After the shock wore off, we gathered as a team and got right to work. The first 20 ideas were easy and obvious. Next came the edgy ones. Then the inappropriate ones. Then the gross ones and the bizarre ones and the stupid ones. We had to really dive deep and force ourselves to stretch our creative capacities to the limit. When the entire class regrouped, each team was instructed to share their top five ideas (my favorite headline: “What will you say to your boss?”). It turned out that every group’s best ideas were the ones toward the end of their list. None of the groups shared idea #5, #11, or #19. The best ideas were #163 and #177 and #192. By forcing us to generate a Long List of ideas, it pushed our thinking and got us to discover our best work.

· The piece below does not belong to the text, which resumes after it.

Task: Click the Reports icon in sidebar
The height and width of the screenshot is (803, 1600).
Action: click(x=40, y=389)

In using The Long List, quantity will ultimately help drive quality. The length requirement will push you beyond the obvious and into the zone of the new and unique. Putting this technique to work for you is both easy and powerful if you follow these four simple steps.

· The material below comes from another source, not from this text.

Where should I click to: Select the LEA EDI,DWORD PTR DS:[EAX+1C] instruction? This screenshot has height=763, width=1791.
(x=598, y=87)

1) Articulate the objective. To begin, make sure you have a very specific desired output. “Ideas for speeding up the 2nd shift production line at the Austin, Texas plant” is a better target than “increasing overall operational efficiency”.
2) Set your idea goal. Next, set a time limit that forces you to generate a high volume of ideas without putting too much thought into each of them. The rate of 2 per minute is a good starting point. Examples of good Long List Idea Targets are: 100 ideas in 50 minutes; or 200 ideas in an afternoon.
3) Do short bursts. It is very difficult to stay in the creative zone for long periods of time, especially if you don’t do it every day. You will see much better results by doing four, 15-minute bursts with break in-between instead of a full 60-minutes straight.
4) Let it rip. Remember, this is an exercise to get a high number of ideas out, which later on can be evaluated. Don’t hold anything back. Make sure this is a fun, no-limits effort.
This week, take the Long List out for a test drive. Force yourself and your team beyond the obvious solutions where most people stop. Push to discover new insights, and in this case, let quantity drive quality.